YOUR GOAL:
Please return the lines below verbatim, beginning at the one that has "プライバシーポリシー (91, 2507)" and stopping after the one that has "Благоустройство (450, 1172)", and add no other lines.

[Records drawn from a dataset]
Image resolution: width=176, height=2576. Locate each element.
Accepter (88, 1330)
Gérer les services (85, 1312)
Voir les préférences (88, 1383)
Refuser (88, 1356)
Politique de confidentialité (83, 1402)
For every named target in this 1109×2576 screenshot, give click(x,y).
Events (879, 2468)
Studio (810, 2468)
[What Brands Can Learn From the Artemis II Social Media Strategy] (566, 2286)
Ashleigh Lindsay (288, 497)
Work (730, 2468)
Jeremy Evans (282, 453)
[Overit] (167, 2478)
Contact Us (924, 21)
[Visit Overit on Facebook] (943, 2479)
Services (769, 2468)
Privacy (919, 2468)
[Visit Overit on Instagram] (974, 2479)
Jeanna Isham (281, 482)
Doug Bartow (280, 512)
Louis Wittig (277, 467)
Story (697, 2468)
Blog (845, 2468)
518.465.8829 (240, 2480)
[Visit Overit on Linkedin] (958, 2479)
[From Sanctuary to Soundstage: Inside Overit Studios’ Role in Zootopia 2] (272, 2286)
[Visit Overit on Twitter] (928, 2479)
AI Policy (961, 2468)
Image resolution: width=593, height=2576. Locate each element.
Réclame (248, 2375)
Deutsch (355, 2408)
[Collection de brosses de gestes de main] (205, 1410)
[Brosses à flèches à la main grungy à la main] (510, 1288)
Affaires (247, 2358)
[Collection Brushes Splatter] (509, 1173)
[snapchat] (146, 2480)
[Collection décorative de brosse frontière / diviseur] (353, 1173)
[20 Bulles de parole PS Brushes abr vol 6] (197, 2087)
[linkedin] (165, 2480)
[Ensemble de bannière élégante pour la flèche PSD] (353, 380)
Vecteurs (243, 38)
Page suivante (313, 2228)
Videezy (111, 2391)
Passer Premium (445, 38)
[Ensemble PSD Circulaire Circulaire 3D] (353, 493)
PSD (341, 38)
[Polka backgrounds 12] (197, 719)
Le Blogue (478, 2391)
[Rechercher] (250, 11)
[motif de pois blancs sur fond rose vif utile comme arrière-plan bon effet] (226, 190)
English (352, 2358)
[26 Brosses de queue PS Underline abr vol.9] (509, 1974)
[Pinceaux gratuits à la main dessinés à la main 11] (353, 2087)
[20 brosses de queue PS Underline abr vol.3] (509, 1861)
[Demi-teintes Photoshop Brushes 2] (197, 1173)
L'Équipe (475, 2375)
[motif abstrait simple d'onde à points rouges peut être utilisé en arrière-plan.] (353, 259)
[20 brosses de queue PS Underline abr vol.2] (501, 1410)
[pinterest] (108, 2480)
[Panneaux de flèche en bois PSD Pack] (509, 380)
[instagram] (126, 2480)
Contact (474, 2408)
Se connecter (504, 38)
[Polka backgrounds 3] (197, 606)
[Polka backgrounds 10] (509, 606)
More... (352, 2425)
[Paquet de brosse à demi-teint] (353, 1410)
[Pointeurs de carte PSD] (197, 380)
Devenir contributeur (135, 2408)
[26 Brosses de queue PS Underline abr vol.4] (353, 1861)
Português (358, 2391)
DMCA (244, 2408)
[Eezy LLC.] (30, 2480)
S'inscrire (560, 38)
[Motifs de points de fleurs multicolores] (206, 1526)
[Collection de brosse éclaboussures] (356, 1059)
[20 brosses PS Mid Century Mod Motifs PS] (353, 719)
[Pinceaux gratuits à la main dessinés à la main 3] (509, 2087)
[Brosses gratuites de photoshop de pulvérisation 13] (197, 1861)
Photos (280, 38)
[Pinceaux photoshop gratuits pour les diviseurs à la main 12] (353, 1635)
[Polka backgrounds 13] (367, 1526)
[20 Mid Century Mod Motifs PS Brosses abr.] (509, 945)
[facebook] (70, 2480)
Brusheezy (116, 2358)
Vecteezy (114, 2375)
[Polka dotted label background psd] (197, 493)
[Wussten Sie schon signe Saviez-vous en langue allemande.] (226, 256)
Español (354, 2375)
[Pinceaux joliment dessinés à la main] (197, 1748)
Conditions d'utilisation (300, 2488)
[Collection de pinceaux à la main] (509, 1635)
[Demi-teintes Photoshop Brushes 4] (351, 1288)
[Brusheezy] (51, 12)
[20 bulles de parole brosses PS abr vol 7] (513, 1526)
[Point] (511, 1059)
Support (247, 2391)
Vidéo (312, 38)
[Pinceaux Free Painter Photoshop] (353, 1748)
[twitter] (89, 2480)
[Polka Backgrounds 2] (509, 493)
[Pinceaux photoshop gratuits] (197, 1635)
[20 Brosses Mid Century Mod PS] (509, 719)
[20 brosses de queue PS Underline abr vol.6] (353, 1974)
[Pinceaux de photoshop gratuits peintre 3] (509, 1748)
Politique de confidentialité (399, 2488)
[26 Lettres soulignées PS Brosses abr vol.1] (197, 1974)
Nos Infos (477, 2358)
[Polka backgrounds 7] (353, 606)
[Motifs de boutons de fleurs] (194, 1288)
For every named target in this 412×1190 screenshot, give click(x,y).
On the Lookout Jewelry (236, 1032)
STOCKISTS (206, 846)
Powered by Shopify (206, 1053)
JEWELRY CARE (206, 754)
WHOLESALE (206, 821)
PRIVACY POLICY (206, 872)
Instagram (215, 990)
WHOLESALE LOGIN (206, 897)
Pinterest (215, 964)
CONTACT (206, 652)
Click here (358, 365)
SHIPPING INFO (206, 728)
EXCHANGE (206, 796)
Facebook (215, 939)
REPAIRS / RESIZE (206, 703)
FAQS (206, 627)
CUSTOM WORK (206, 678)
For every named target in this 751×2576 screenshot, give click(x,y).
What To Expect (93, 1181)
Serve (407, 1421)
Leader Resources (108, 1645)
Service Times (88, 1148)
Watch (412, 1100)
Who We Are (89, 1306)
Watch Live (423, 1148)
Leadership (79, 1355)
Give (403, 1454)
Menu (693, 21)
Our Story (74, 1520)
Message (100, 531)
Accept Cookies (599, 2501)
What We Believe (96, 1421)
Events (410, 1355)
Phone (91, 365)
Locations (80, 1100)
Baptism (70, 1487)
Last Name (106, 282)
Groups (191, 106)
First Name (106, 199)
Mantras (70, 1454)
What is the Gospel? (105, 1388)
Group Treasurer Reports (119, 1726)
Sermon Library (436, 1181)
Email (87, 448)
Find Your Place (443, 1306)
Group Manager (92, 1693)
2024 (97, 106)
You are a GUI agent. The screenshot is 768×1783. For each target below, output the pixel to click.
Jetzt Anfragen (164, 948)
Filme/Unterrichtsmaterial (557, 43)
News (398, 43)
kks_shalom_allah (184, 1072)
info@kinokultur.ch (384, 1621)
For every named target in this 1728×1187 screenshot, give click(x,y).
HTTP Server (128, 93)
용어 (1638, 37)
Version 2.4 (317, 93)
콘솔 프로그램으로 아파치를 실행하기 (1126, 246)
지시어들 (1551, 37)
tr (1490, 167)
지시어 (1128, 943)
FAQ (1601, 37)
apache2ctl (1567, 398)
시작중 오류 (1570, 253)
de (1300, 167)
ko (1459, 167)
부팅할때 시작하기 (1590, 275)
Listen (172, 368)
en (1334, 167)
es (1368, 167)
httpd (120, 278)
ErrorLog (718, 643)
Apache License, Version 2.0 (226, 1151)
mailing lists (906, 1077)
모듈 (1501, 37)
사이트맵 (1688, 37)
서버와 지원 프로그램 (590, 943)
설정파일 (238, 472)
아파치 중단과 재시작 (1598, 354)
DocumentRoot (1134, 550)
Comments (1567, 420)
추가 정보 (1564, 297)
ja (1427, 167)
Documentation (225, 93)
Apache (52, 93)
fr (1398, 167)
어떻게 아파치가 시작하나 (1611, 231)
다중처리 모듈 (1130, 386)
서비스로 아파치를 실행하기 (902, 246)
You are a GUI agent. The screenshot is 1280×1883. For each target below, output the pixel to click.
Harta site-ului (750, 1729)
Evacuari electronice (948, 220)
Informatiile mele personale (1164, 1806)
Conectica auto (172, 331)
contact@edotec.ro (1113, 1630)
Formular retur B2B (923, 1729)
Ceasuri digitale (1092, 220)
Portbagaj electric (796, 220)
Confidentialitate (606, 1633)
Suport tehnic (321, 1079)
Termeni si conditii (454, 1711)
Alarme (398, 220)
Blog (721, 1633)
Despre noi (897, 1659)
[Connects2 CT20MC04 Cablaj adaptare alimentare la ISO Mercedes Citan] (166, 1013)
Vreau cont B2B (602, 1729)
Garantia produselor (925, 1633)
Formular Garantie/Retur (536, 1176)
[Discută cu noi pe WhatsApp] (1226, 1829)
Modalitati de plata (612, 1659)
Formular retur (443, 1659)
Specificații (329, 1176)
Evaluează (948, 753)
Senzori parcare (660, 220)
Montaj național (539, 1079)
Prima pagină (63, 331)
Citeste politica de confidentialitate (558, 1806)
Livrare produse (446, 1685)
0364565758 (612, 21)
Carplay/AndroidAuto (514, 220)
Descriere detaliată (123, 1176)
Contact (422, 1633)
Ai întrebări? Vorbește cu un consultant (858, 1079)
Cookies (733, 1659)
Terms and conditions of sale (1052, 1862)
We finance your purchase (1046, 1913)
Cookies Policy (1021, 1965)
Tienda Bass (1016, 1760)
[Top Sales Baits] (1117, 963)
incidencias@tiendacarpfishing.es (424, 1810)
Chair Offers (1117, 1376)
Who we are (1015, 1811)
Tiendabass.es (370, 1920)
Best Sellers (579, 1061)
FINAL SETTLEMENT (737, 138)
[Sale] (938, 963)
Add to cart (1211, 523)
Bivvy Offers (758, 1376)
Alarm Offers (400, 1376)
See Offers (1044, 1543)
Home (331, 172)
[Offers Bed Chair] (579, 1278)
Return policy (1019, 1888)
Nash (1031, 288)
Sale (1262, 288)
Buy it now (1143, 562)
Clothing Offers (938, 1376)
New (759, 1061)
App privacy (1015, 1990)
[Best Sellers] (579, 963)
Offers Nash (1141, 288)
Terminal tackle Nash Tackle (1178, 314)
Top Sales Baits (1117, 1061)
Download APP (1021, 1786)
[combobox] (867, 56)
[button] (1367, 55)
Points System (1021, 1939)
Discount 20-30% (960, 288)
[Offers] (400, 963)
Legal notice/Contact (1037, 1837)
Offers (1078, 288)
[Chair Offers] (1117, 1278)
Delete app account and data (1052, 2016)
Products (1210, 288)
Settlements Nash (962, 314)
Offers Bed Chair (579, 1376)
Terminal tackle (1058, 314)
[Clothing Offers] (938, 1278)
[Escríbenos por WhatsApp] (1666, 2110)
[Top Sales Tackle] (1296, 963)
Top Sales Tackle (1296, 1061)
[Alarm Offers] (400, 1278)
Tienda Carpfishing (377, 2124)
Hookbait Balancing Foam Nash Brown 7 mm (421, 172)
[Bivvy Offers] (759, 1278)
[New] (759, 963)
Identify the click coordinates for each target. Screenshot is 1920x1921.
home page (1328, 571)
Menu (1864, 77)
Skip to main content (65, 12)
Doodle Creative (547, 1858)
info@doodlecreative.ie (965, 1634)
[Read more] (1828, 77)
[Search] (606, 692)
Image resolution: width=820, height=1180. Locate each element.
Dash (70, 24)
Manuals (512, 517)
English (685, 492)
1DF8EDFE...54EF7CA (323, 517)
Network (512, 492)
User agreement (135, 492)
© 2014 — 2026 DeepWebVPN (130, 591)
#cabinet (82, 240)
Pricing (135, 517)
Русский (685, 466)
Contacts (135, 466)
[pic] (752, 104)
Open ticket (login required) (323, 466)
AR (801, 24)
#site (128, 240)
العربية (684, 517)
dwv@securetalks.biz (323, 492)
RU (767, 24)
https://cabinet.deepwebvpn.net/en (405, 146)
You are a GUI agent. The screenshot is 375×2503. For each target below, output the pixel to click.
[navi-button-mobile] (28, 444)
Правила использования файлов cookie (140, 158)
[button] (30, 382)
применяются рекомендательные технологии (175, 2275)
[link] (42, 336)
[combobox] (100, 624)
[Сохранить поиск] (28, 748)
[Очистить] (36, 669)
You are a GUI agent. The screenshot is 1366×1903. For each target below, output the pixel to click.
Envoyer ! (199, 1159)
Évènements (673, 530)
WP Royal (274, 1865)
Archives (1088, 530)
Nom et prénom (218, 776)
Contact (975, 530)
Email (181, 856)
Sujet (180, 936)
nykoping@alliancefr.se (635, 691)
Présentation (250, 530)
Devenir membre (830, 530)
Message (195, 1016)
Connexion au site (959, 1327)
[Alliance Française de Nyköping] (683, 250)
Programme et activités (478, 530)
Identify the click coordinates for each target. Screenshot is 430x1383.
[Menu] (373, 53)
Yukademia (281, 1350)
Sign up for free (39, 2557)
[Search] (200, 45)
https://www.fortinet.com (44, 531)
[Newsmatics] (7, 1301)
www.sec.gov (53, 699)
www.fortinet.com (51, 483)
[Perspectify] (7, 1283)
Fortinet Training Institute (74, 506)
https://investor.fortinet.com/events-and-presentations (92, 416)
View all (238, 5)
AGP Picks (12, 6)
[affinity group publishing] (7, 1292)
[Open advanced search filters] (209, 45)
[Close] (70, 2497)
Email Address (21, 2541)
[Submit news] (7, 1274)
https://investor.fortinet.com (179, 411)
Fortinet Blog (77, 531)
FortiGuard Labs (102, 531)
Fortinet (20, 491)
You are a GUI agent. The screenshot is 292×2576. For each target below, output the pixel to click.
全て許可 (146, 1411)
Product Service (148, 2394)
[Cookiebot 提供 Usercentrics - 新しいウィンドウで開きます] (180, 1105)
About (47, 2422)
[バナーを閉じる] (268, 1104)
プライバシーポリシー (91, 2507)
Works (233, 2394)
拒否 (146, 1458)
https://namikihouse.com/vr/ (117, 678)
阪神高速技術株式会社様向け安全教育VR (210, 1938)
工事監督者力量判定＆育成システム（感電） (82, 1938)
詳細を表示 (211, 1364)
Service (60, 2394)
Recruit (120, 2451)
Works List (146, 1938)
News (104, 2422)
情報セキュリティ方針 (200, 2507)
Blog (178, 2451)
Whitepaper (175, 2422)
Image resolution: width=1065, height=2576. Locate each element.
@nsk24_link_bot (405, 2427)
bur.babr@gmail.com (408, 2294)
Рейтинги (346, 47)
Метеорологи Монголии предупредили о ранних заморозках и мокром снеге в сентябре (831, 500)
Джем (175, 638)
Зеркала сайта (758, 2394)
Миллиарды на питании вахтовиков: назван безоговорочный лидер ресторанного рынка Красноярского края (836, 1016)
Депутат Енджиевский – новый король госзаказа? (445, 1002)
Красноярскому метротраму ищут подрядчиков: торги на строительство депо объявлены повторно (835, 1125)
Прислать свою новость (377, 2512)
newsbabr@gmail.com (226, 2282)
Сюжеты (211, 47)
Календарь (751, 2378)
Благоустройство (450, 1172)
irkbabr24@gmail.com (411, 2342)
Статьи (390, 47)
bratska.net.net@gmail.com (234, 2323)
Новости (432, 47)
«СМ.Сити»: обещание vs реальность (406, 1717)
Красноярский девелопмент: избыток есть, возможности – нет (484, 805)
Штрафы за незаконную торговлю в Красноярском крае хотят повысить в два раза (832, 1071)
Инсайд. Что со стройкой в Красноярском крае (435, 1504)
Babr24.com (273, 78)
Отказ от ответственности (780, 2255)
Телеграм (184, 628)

WRITTEN ANSWER:
プライバシーポリシー (91, 2507)
Works (233, 2394)
拒否 (146, 1458)
https://namikihouse.com/vr/ (117, 678)
阪神高速技術株式会社様向け安全教育VR (210, 1938)
工事監督者力量判定＆育成システム（感電） (82, 1938)
詳細を表示 (211, 1364)
Service (60, 2394)
Recruit (120, 2451)
Works List (146, 1938)
News (104, 2422)
情報セキュリティ方針 (200, 2507)
Blog (178, 2451)
Whitepaper (175, 2422)
Image resolution: width=1065, height=2576. Locate each element.
@nsk24_link_bot (405, 2427)
bur.babr@gmail.com (408, 2294)
Рейтинги (346, 47)
Метеорологи Монголии предупредили о ранних заморозках и мокром снеге в сентябре (831, 500)
Джем (175, 638)
Зеркала сайта (758, 2394)
Миллиарды на питании вахтовиков: назван безоговорочный лидер ресторанного рынка Красноярского края (836, 1016)
Депутат Енджиевский – новый король госзаказа? (445, 1002)
Красноярскому метротраму ищут подрядчиков: торги на строительство депо объявлены повторно (835, 1125)
Прислать свою новость (377, 2512)
newsbabr@gmail.com (226, 2282)
Сюжеты (211, 47)
Календарь (751, 2378)
Благоустройство (450, 1172)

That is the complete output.